You can generate "text embeddings" (ie vectors) from your text with an embedding model. Once you have your text represented as vectors, then "closest vector" means "more semantically similar", as defined by the embedding model you use. This can allow you to build semantic search engines, recommendations, and classifiers on top of your text and embeddings. It's kindof like a fancier and fuzzier keyword search.
I wouldn't completely replace keyword search with vector search, but it's a great addition that essentially lets you perform calculations on text
Nice explanation. One use case where keywords haven't worked well for me , and (at least at first glance) vectors are doing better are longer passages -- finding sentences that are similar rather than just words.

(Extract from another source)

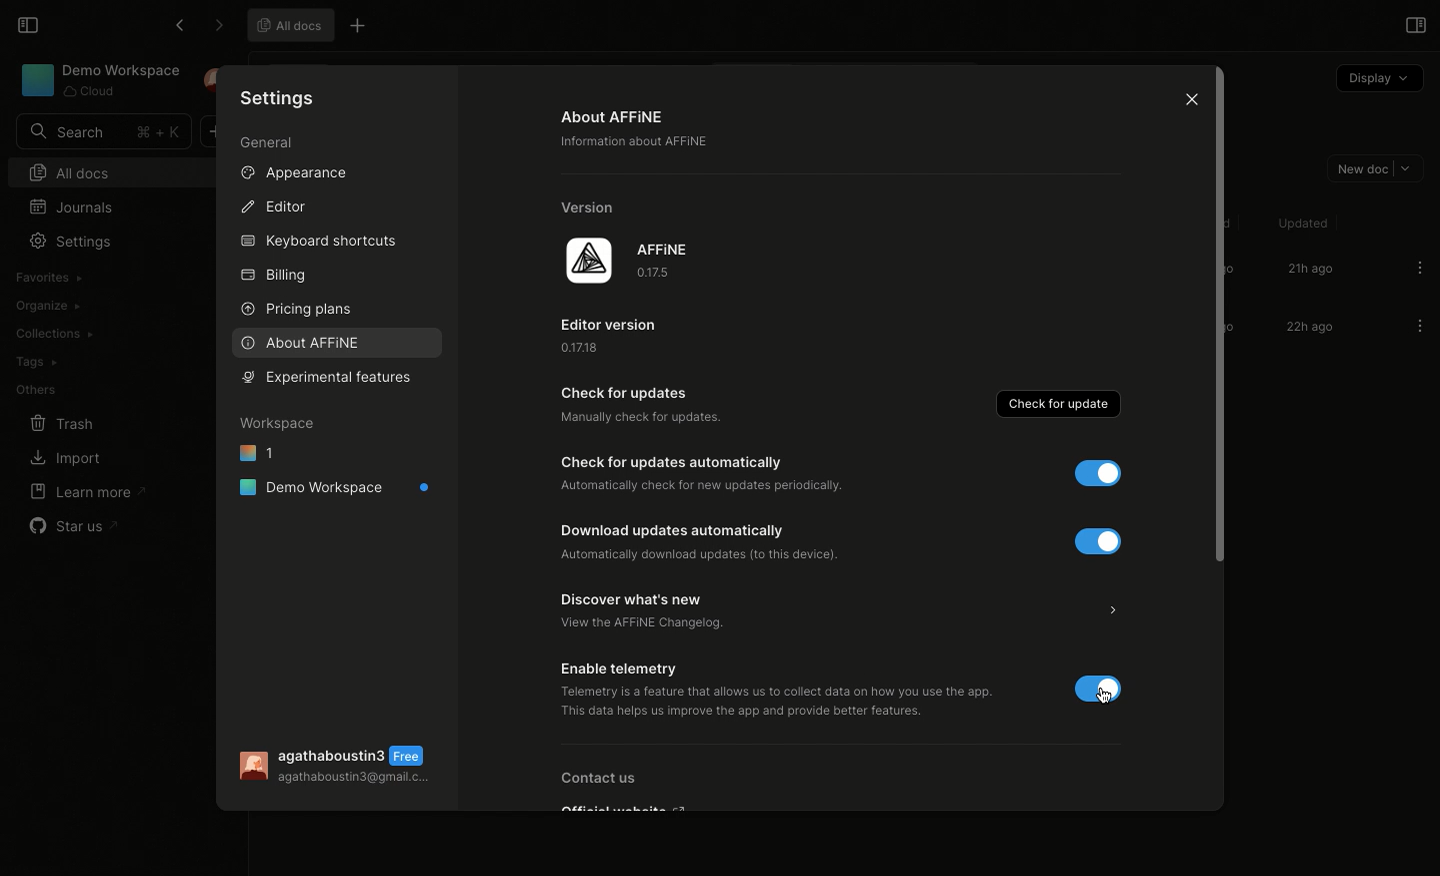  What do you see at coordinates (618, 334) in the screenshot?
I see `Edit version` at bounding box center [618, 334].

Do embeddings work across languages? It must depend on the model, but are there models where similar concepts in different languages occupy the same location in vector space?
If yes it would allow to search a corpus in one language using another, without translating anything up front (neither the corpus nor the query).
One use case is for retrieving similar documents, such as when recommending related content. Another use case is retrieving document segments that are similar to a user query and passing them along with the user query to a large language model for improvement in the generated response. Vector search is also better in some ways than keyword search since it can find documents that are semantically similar even when the user may not have used the exact keyword, or even partial keywords like “Postgres” instead of “PostgreSQL.”